- Data for the task -

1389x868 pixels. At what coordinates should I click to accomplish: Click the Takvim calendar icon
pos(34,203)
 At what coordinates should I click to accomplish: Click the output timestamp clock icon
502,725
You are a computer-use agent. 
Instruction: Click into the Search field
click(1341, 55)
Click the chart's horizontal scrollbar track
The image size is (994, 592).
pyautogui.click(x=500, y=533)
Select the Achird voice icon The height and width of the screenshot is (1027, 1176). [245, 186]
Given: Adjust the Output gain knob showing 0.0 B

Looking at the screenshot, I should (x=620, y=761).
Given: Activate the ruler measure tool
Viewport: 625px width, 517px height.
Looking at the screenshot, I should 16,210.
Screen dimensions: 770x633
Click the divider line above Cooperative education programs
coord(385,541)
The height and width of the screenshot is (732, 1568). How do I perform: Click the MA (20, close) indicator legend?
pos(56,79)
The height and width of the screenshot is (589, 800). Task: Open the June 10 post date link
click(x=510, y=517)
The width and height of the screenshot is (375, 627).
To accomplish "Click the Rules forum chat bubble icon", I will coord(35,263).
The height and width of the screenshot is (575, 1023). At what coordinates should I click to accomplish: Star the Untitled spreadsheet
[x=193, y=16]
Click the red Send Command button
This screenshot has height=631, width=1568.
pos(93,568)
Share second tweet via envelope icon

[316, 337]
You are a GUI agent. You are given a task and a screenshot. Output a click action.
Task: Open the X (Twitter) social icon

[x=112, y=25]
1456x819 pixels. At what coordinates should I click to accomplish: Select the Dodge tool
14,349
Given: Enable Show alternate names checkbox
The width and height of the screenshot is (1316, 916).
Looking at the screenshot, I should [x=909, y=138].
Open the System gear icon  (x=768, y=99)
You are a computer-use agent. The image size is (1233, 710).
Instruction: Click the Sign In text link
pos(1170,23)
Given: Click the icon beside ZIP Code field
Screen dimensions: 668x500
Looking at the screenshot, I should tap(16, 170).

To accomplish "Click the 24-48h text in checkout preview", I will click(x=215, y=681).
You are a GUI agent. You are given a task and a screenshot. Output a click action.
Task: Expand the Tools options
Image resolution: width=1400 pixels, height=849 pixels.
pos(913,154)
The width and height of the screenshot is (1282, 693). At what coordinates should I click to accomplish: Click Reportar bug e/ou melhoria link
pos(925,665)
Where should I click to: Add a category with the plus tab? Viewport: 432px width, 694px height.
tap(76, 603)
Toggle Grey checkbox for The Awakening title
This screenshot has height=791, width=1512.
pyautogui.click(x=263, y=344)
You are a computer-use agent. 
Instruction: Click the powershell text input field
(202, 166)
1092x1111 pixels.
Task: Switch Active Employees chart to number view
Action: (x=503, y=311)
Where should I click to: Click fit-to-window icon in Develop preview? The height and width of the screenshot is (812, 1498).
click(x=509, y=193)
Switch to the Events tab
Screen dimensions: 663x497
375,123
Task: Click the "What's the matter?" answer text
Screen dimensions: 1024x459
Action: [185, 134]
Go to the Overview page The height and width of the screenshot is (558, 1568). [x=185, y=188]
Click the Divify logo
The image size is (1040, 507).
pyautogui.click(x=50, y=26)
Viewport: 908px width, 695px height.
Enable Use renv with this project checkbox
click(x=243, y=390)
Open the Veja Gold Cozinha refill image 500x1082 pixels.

- Work to complete -
Copy out each of the lines above that contains the string "text".

- Written response -
Instruction: Click the Sign In text link
To accomplish "Click the 24-48h text in checkout preview", I will click(x=215, y=681).
Instruction: Click the powershell text input field
Task: Click the "What's the matter?" answer text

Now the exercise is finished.